> DATA PROVIDED:
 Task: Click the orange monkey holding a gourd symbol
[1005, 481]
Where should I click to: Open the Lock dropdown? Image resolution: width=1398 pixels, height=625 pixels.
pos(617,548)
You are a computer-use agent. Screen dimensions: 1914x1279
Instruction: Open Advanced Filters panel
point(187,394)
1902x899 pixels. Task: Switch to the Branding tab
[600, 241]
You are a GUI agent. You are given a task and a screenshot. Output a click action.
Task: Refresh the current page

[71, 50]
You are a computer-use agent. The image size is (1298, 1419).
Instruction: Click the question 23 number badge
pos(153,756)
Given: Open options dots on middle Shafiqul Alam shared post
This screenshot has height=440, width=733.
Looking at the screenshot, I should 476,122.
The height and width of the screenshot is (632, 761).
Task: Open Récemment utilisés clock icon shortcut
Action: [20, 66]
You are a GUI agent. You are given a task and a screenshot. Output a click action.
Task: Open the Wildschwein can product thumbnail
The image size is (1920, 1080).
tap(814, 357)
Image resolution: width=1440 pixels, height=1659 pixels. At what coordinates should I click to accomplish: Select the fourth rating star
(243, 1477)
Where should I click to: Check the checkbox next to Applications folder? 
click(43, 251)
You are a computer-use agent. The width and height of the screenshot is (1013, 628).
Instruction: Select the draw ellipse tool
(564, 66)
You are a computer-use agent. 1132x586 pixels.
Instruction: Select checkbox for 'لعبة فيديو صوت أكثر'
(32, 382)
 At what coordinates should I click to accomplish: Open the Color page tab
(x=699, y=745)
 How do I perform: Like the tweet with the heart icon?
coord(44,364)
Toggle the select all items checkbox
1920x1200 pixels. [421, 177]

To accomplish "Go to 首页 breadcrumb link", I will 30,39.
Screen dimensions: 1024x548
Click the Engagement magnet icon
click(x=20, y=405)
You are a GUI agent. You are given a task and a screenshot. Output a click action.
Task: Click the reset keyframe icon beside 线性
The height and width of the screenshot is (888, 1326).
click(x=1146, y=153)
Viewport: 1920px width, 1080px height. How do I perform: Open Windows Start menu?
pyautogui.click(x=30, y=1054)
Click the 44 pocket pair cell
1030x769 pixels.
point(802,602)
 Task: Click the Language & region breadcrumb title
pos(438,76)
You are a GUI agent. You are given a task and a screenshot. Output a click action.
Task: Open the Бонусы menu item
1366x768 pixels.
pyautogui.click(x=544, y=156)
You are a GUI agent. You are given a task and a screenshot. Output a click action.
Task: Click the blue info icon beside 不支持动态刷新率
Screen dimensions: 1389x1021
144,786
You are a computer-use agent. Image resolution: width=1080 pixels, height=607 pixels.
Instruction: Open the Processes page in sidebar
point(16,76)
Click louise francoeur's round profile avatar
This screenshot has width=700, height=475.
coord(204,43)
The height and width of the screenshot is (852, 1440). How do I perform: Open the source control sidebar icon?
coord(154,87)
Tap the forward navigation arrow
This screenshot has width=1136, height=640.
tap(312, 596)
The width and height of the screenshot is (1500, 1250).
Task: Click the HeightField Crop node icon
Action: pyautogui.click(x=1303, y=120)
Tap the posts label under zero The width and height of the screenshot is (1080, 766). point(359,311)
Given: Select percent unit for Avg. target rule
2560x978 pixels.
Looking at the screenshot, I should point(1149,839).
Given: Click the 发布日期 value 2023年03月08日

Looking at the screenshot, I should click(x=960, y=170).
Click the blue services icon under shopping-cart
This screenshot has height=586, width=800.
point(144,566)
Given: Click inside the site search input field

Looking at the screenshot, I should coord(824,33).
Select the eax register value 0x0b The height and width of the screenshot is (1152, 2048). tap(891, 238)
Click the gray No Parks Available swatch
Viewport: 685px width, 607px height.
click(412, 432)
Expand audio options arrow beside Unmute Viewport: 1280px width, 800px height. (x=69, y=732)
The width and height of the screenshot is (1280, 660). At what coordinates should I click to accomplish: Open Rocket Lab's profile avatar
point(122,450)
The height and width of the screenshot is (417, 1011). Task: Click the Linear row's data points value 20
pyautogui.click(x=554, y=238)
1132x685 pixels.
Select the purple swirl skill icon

> WORK INSTRUCTIONS: Can you rewrite the listing from its first line up to and including the line with "pos(153,756)", adding 62 to every coordinate in the answers?

> SOLVED EXERCISE:
 Task: Click the orange monkey holding a gourd symbol
[1067, 543]
Where should I click to: Open the Lock dropdown? Image resolution: width=1398 pixels, height=625 pixels.
pos(679,610)
You are a computer-use agent. Screen dimensions: 1914x1279
Instruction: Open Advanced Filters panel
point(249,456)
1902x899 pixels. Task: Switch to the Branding tab
[662, 303]
You are a GUI agent. You are given a task and a screenshot. Output a click action.
Task: Refresh the current page

[133, 112]
You are a computer-use agent. The image size is (1298, 1419).
Instruction: Click the question 23 number badge
pos(215,818)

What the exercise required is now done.